There has been some reporting and commentary that verges on the nonsensical in some outlets, especially when those with little knowledge of the background of current events are involved. An example is the  Star online’s Bunn Nagara (15 April 2009: “Mobs turn Thai politics into streetfighting bloodsport”). The perspective from Forbes is here.

Compare these with the report by Jonathan Head of the BBC (14 April 2009: “No winners in Thailand’s crisis”). Head begins “Nobody won. That is the only conclusion that can be drawn from the chaotic events in Thailand over the past few days.” And, the conflict is not finished.

Writing of festering grievances, Head states: “The many, well-founded criticisms made of Mr Thaksin’s style of government do not affect that view: that he was autocratic, fatally weakening Thailand’s fragile democratic institutions; that he presided over a sharp escalation of human rights violations; that corruption continued to flourish under his administrations; that he shamelessly promoted on the basis of loyalty, not competence. These are points made tirelessly by the PAD during their anti-Thaksin protests last year, and they are hard to refute.”

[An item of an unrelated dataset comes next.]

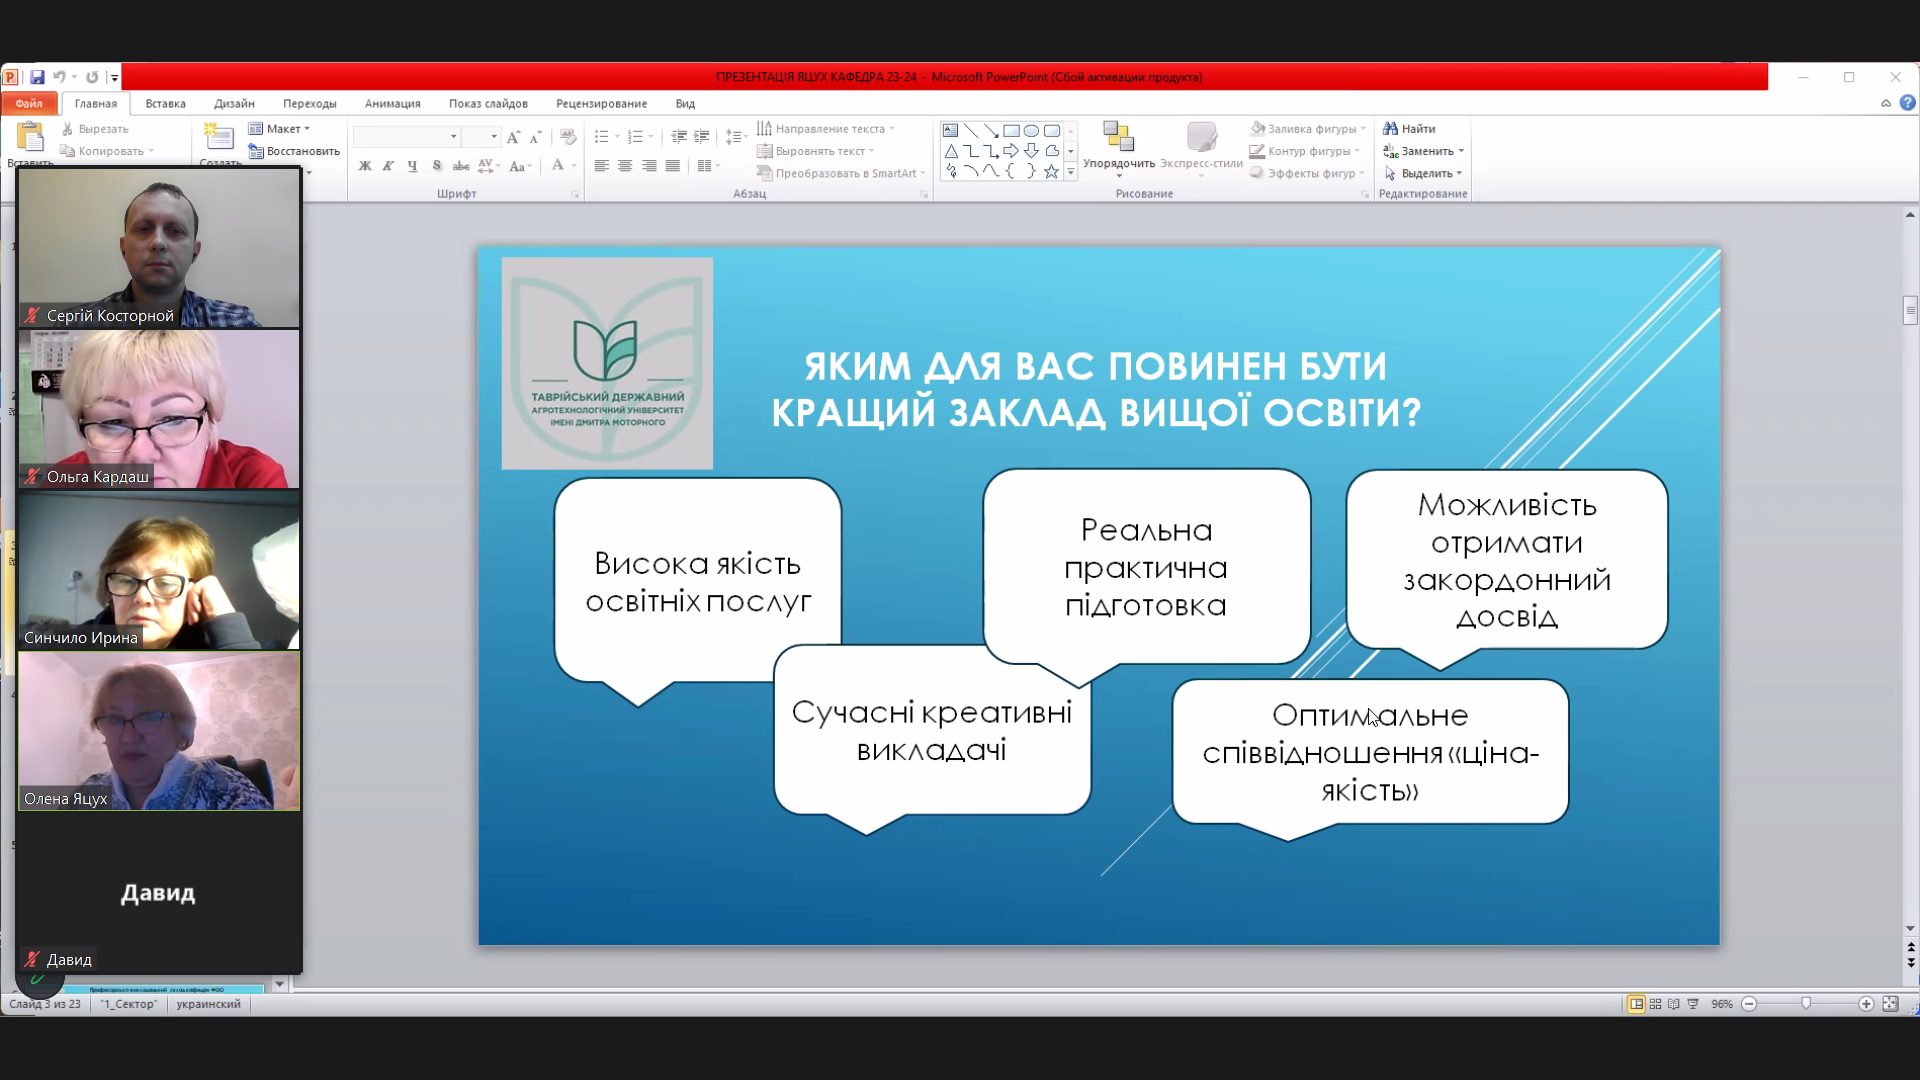Click the zoom out minus control
This screenshot has width=1920, height=1080.
point(1750,1003)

He then makes a point that should be obvious: “But because so many poorer Thais saw this flawed politician as their champion, they resented it bitterly when forces aligned with the wealthy elite decided to bend the rules to kick him out of office.It was ultra-royalist generals who led the coup. But they were cheered on by conservative judges and bureaucrats, wealthy business tycoons and many urban, middle-class Thais. Mr Thaksin’s followers felt robbed. That sense of being robbed continued last year when they saw the governments they had voted for harried by the PAD, and then disqualified by bizarre court decisions. And they felt patronised when PAD activists said – as they did repeatedly – that the only reason the poor voted for Mr Thaksin was because he had bribed them to. These grievances continue to fester, and deepen the divide in Thai society.

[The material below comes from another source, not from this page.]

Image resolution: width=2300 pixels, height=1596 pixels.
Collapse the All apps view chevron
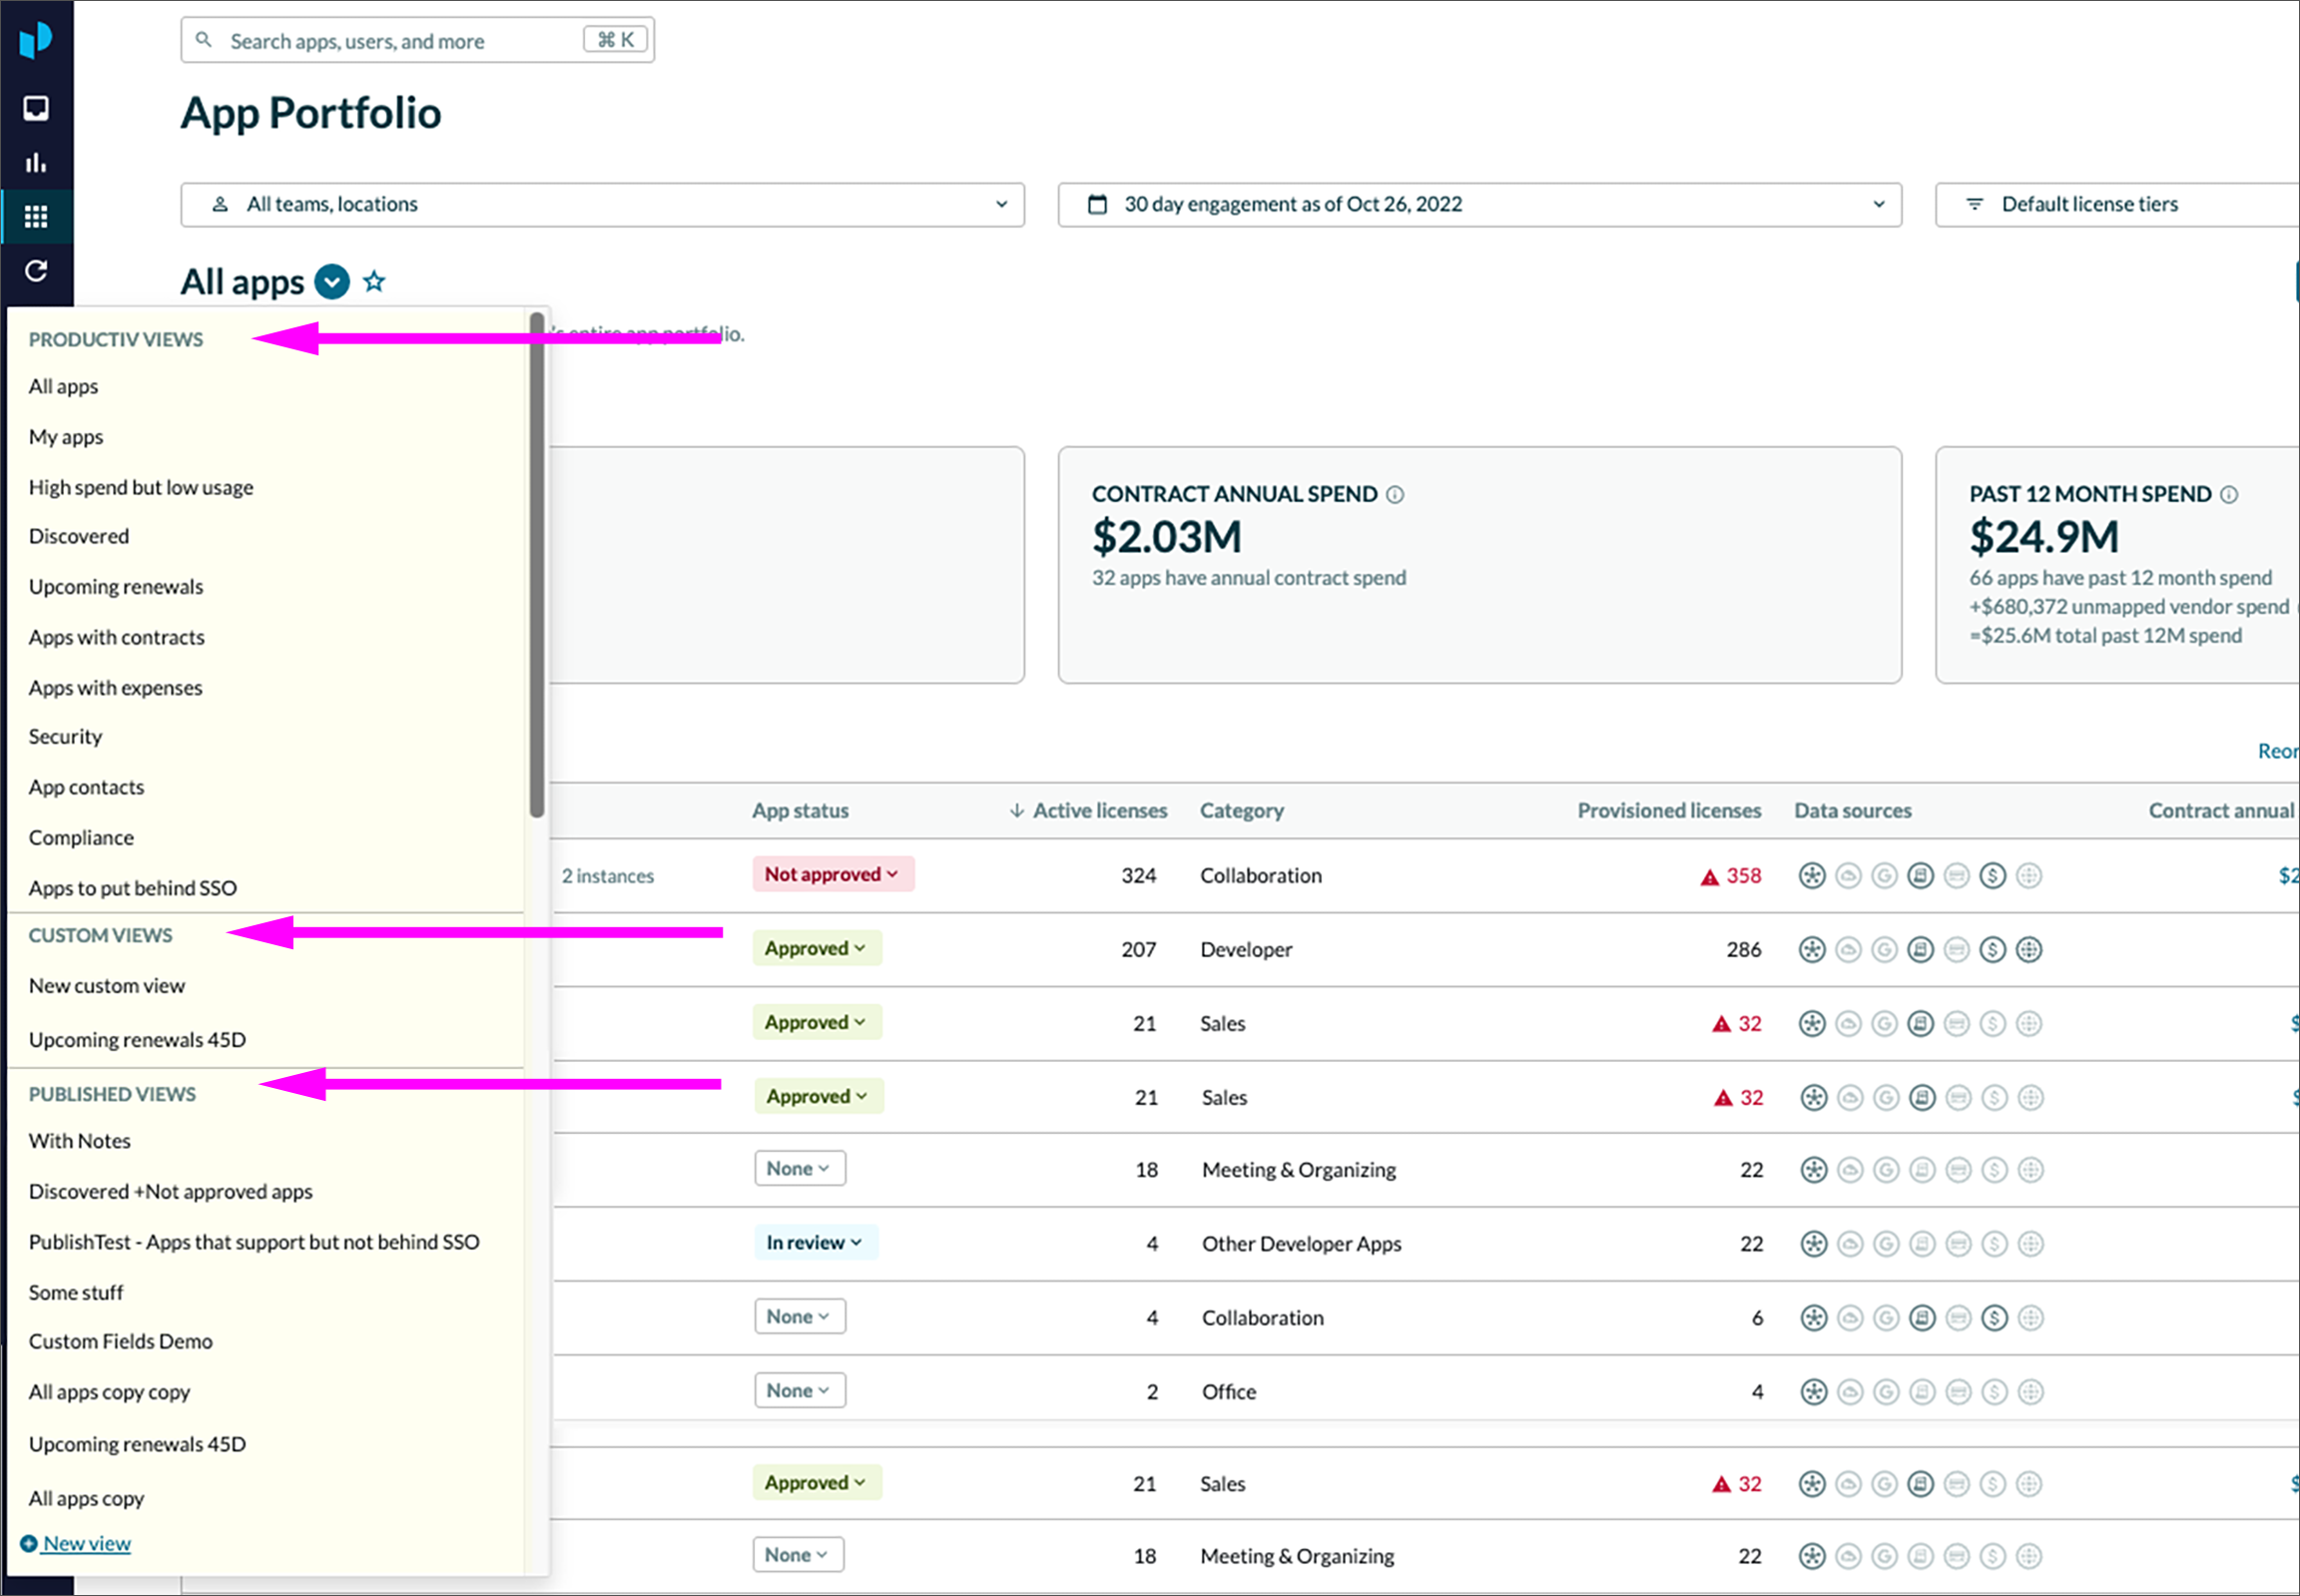click(331, 282)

Like others, Head observes that there is a lack of effective leadership on all sides – he doesn’t say it, but PPT wonders if this has something to do with all of the bannings that have gone on since the coup in 2006 – “Certainly not Mr Abhisit, who often looks uncomfortably out of place in the rural, red heartlands of the north and north-east. How he deals with the leaders of the ‘red uprising’ now – and how that compares with the treatment given to last year’s ‘yellow uprising’ – will be an important test of his promise to uphold the rule of law impartially.”

Notes from roundtable on the Thai monarchy in Singapore

1 04 2009

On 24 February 2009, the Asian Research Institute at the National University of Singapore held a roundtable on the topic of “Thailand in Crisis: The Twilight of a Reign or the Birth of a New Order.” Panelists included Bruce Lockhart, Michael Montesano, and Maurizio Peleggi. As Anthony Reid notes in his foreward to the papers,  the Asian Research Institute has placed the papers given by Bruce Lockhart and Michael Montesano online for the following reason: “This discussion has been placed on the web because it is an issue of great concern particularly to the citizens of Thailand.  In recent months the lèse majesté laws have been used to make public discussion of the Thai monarchy impossible in Thailand, at the  very time when discussion appears particularly essential. On the one hand the institution of monarchy has been politicized as a legitimation for moves of dubious constitutionality against the elected government; on the other a 60-year reign that has transformed Thailand’s monarchy is nearing its end, increasing anxieties about the succession.  The constraints now operating in Thailand increase the obligation on friends of Thailand to allow that necessary discussion to take place elsewhere.”

PPT is pleased to offer a PDF of the papers here and to be part of creating and supporting this necessary discussion.